This is no accident. It is a fundamental principle of military organization doctrine that a commander can effectively manage only a limited number of subordinates. The number of directly-reporting subordinates that a commander has is known as his span of control. The most efficient span of control is believed to be the same for a platoon leader as for a theatre commander. 19th-century European armies settled on seven as the maximum span of control, and that number hasn’t changed much since.
The rule of thumb in the US military today is that span of control should be from 5 to 7. A supervisor in FEMA is supposed to oversee no more than seven subordinates during a disaster-relief effort. According to US House Report 104-631, the average span of control across the entire US government bureaucracy in 1997 was seven. Not coincidentally, seven is also the number of items that the average person can keep in memory at the same time (Miller 1956). This is
why phone numbers within an area code are seven digits.
This rule should apply to strategy game design as well. A player who is controlling more than seven entities can’t effectively supervise any one of them. (A corollary is that, if a turn takes a minute, and a player makes a move more than about once every 10 seconds, that player probably isn’t focused and isn’t getting an opportunity for the kind of deep, strategic thought that is supposed to be the source of enjoyment in a strategy game. Games that require a click
per second are arcade games, regardless of their complexity.)
The seven subordinates that a field commander controls often include one or two who don’t actually act in combat, but who merely relay information to the commander. This means that different information displays (such as the city screen and the technology screen in Civ) count towards the seven.
There are complications to this rule. Take chess – each player controls 16 pieces, and must be aware of 16 enemy pieces.

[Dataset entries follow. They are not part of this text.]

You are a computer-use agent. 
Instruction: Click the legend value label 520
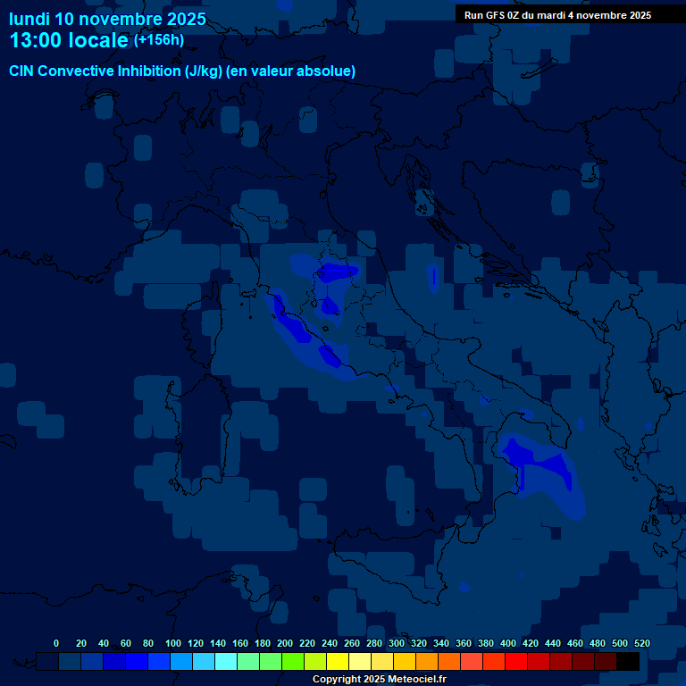pos(641,643)
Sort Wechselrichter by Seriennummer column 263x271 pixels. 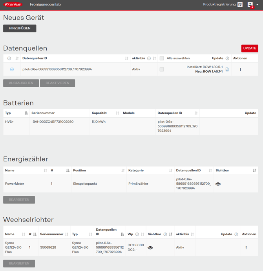(x=67, y=235)
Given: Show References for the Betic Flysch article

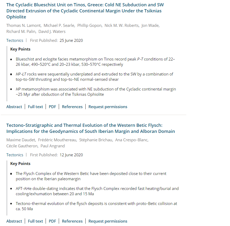Looking at the screenshot, I should pos(72,221).
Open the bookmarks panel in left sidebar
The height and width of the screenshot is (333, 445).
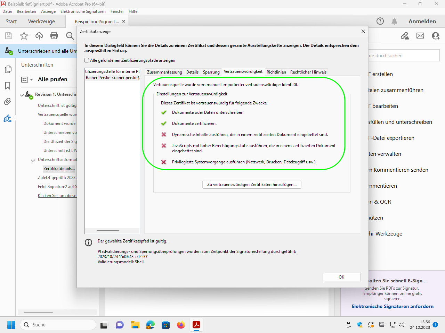coord(8,86)
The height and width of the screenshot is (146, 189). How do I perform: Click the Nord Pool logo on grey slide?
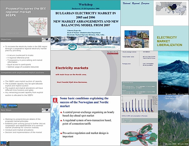tap(113, 53)
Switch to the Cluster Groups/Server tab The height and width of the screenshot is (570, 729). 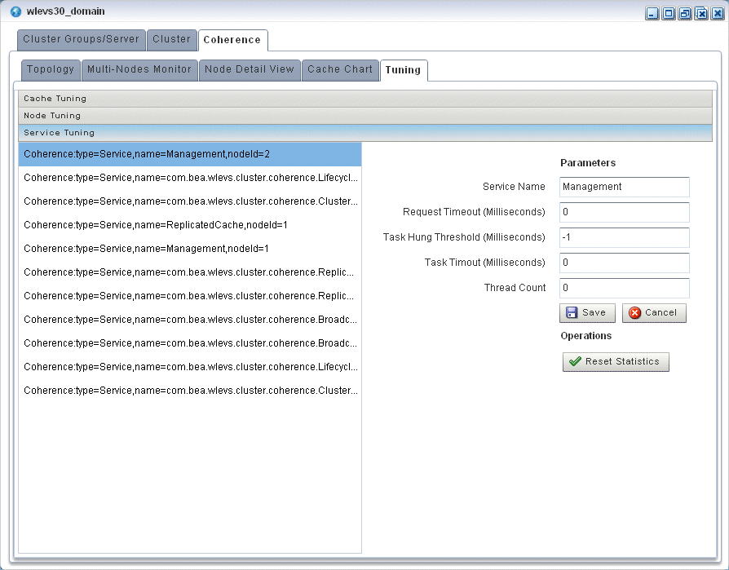81,39
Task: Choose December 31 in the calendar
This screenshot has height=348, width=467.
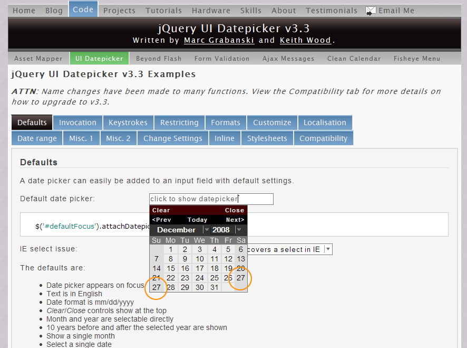Action: coord(213,287)
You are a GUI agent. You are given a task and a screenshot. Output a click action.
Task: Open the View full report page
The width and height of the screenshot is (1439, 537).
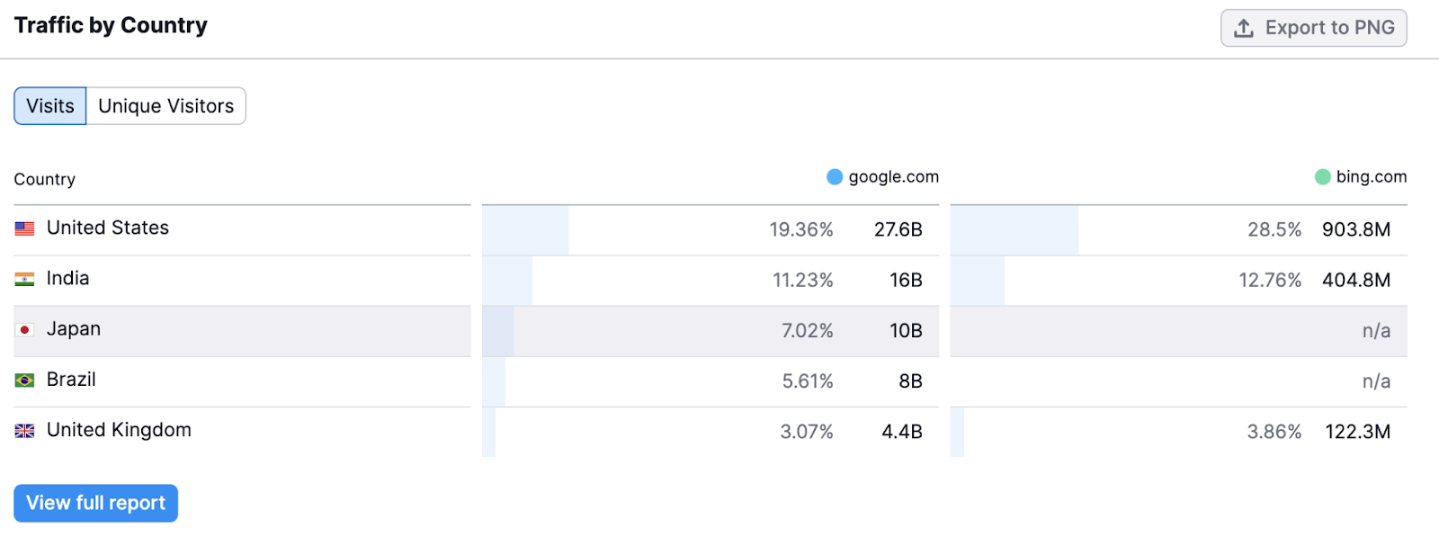pos(94,503)
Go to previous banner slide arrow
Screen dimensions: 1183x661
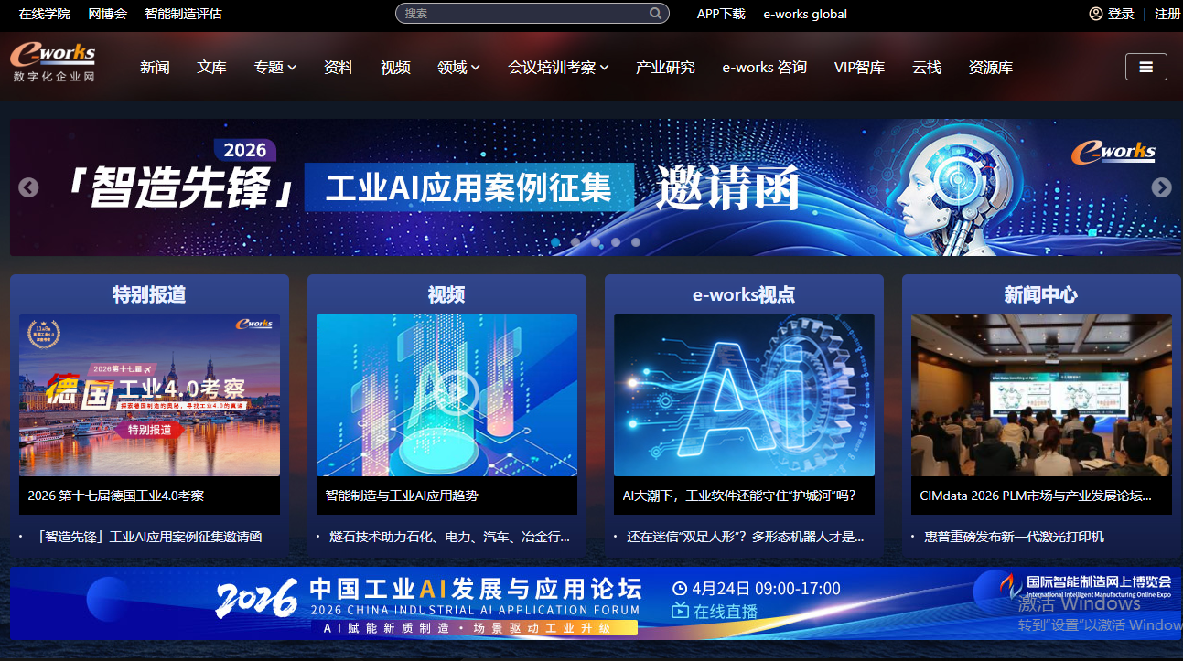(x=28, y=187)
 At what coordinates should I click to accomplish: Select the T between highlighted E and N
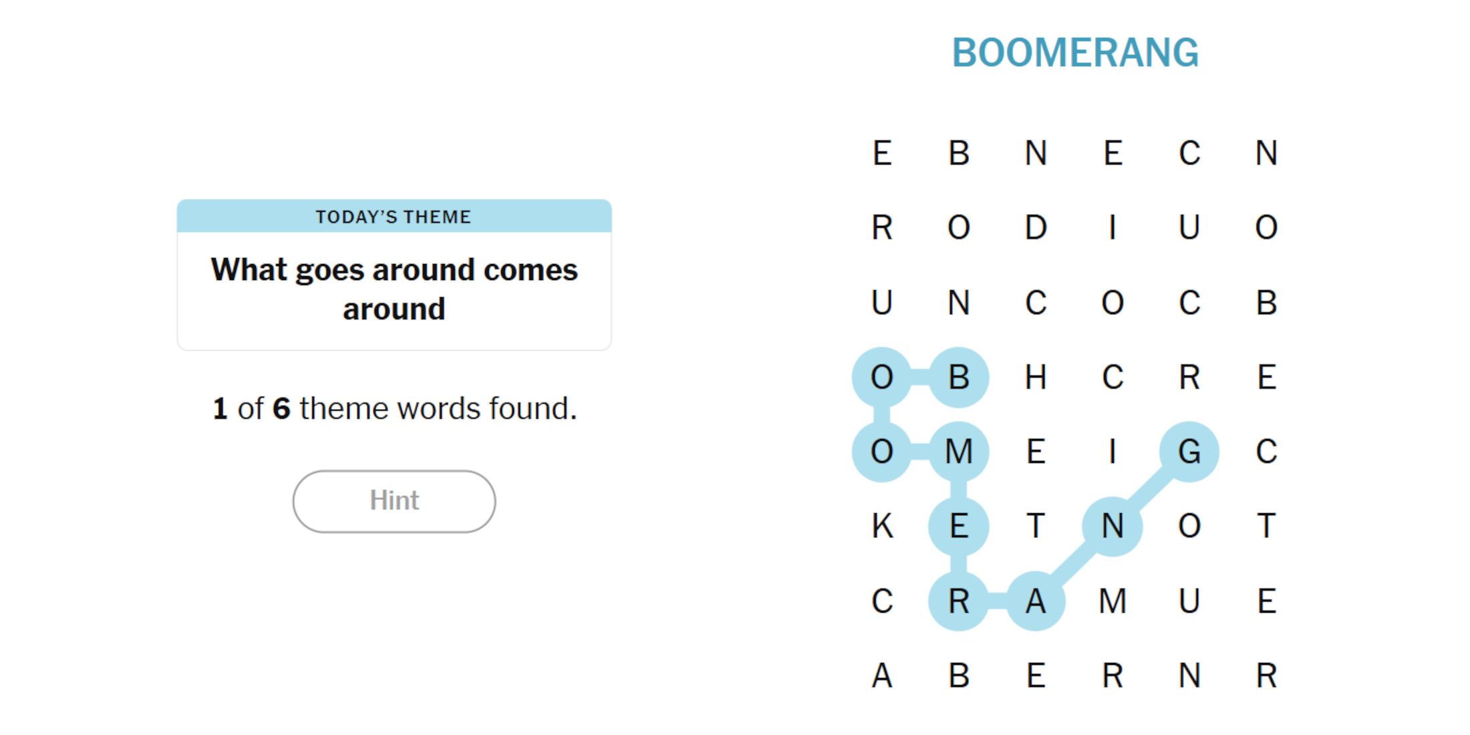[1035, 526]
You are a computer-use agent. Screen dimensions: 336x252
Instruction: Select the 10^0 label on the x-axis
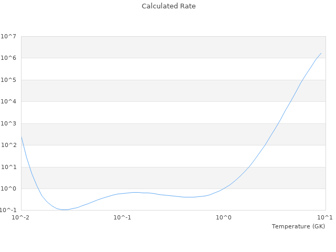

That’s why chess is so frustrating to a beginner. But chess experts can do it. Are they breaking the rule of seven?
Well, yes and no. Gaining expertise in chess doesn’t consist of learning to keep track of more and more pieces in your head. It involves learning to break board positions down into separate, familiar structures – a pawn structure, a castled king behind three pawns and a knight, a set of pieces exerting influence on the center squares – in order to bring the number of concepts down to a manageable number (say, oh, seven).
The span of control in the US military is intended to be such that a commander can command and supervise one level down (his subordinates), and keep track of everything happing two levels down (his subordinates’ subordinates). The chess player is responsible for two levels of control: first, choosing the subgoal for each of these structures (e.g., “control the center” or “break up his defensive pawn structure”); second, choosing a move to implement each subgoal, and choosing just one of those moves. Thus, it isn’t keeping track of all the chess pieces, but having to choose every move, that violates the rule of seven. If you want your game to play faster than chess, and still involve strategy, you must observe the rule of seven.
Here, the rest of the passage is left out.